Хозяйка не стала слушать. Пусть болтает. Теперь она смело ходила по комнате, как бы утверждая: «Только тронь, сразу выгонит!» И Курт окончательно притих.
Интендант вернулся к вечеру. Наталка взяла подойник и вышла из хаты, решив засветло подоить корову. Спустилась с крыльца и оцепенела: у входа в сарай солдаты бойко разделывали коровью тушу, подвесив ее на перекладине. Невольно вскрикнула, роняя подойник, и не успела опомниться, как оказалась в руках солдат. Они тянули ее каждый к себе. На ее немецкую речь не обращали внимания и лишь гоготали, дыша перегаром. Неизвестно, чем бы это кончилось, если бы на крыльце не появился майор Шульц. Он даже слова не сказал, лишь покашлял, и солдаты мгновенно оставили ее.

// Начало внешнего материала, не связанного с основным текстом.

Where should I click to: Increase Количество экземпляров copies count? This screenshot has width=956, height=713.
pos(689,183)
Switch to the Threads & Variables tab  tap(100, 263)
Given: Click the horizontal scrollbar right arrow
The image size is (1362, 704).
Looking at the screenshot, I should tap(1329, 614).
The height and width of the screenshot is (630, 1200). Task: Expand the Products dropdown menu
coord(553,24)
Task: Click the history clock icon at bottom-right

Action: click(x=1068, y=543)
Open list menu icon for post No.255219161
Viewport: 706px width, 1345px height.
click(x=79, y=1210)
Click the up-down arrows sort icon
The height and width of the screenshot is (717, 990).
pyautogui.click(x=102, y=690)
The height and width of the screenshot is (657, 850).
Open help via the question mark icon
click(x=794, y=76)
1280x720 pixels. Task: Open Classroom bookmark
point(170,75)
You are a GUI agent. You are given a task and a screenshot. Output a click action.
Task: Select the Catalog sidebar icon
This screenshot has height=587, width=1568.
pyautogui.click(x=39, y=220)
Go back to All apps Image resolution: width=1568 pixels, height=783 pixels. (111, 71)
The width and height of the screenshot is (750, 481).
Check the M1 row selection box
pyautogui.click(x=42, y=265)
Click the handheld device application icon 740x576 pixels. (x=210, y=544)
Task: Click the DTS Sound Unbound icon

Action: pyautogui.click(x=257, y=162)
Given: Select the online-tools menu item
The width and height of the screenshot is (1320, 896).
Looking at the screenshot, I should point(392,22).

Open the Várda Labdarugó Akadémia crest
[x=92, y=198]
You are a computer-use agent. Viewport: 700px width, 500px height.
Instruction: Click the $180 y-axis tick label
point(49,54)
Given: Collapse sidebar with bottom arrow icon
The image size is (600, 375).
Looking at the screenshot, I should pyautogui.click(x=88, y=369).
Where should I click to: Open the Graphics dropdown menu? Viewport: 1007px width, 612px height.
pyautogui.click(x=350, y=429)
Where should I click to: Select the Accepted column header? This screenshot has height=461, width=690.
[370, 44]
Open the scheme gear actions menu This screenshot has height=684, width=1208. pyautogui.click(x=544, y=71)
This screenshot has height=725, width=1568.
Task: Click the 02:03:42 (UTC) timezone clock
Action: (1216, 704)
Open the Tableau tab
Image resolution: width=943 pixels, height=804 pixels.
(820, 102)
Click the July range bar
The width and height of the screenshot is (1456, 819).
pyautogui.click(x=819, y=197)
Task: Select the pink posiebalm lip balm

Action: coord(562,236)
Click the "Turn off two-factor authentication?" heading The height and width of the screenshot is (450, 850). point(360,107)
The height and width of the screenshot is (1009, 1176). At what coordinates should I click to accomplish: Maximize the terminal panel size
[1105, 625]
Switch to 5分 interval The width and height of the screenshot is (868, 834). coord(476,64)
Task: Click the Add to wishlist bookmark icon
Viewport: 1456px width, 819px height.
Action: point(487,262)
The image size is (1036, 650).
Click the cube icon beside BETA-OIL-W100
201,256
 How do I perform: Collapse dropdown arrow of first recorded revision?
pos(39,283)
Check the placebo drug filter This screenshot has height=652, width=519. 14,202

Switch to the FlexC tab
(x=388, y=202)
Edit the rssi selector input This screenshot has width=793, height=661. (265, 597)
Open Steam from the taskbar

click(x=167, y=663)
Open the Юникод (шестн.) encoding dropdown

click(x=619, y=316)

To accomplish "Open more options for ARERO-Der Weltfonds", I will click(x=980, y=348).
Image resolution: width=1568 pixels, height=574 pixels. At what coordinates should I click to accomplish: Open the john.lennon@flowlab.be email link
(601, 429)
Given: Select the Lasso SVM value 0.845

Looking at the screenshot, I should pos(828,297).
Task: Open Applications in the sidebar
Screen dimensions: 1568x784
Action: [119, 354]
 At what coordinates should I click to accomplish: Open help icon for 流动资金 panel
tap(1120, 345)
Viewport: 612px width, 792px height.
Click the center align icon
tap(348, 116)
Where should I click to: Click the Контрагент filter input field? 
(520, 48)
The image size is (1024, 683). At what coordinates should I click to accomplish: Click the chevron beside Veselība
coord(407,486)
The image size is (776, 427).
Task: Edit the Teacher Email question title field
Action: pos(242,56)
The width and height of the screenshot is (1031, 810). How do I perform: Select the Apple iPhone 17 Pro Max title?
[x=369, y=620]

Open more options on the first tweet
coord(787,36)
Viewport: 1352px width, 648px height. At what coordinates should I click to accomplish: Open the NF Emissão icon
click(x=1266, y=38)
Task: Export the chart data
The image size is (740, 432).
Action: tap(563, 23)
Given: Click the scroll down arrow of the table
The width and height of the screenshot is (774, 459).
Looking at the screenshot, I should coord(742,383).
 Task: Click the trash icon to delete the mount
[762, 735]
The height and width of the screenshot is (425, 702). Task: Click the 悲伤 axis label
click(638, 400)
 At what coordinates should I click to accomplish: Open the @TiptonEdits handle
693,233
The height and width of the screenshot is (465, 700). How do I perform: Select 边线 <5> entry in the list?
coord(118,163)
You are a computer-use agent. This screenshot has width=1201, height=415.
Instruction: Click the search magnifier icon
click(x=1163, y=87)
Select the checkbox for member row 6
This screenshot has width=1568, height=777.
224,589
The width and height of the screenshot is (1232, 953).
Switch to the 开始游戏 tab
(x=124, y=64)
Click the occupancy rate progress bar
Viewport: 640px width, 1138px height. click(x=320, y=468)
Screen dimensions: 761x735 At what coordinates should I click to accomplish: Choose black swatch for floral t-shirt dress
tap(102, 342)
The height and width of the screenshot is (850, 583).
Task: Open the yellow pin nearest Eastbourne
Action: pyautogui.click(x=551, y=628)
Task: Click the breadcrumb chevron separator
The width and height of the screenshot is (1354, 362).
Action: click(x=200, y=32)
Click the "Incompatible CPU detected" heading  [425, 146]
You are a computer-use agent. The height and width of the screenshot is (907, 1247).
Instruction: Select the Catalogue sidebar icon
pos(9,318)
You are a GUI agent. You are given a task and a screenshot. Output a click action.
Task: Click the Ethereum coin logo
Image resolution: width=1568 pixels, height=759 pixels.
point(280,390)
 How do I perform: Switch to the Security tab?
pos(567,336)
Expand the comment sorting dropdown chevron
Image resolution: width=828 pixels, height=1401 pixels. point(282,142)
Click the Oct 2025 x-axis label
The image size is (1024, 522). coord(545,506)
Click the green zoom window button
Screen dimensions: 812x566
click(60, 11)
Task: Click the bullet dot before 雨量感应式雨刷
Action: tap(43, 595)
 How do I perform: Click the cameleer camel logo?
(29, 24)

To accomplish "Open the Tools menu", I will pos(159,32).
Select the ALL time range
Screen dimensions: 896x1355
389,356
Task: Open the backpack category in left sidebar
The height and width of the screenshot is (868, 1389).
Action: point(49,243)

Грустная, подавленная вернулась Наталка в дом.
— Свиньи, — ворчал Курт, вроде бы сочувствуя ей, но ясно было, что именно он подстроил все это в отместку за ее неприступность.
С наступлением темноты ординарец взял автомат и, выйдя из хаты, стал прохаживаться по двору, охранять покой интенданта.
Наталка забилась в свою комнату, притихла. Ее душили слезы. «Вот она, оккупация: всего один день, а уже нет коровы. Так и меня убьют. Что же делать? — спрашивала себя и тут же отвечала: — Бежать! Бежать куда угодно, только бы не видеть, не слышать этого!»
О, как она жалела, что не ушла раньше. Ведь могла уйти с лейтенантом и его друзьями. Они, наверное, уже далеко в горах.
И вдруг представила лицо лейтенанта — худое, бледное, с заострившимся подбородком. А когда улыбается — на подбородке ямочка (она сразу заметила эту ямочку). Трудно ему, больно, и разве не облегчила бы Наталка его боль своим заботливым уходом?
Из горницы донесся голос офицера, хозяйка не могла не отозваться.
Спросив, что господину угодно, остановилась на пороге.
Офицер просит подойти ближе, в его голосе звучат ласковые нотки. Девушка не решается. Он настаивает. Поборов волнение, она наконец переступает порог. Офицер берет ее за руку, усаживает рядом с собой на кровати.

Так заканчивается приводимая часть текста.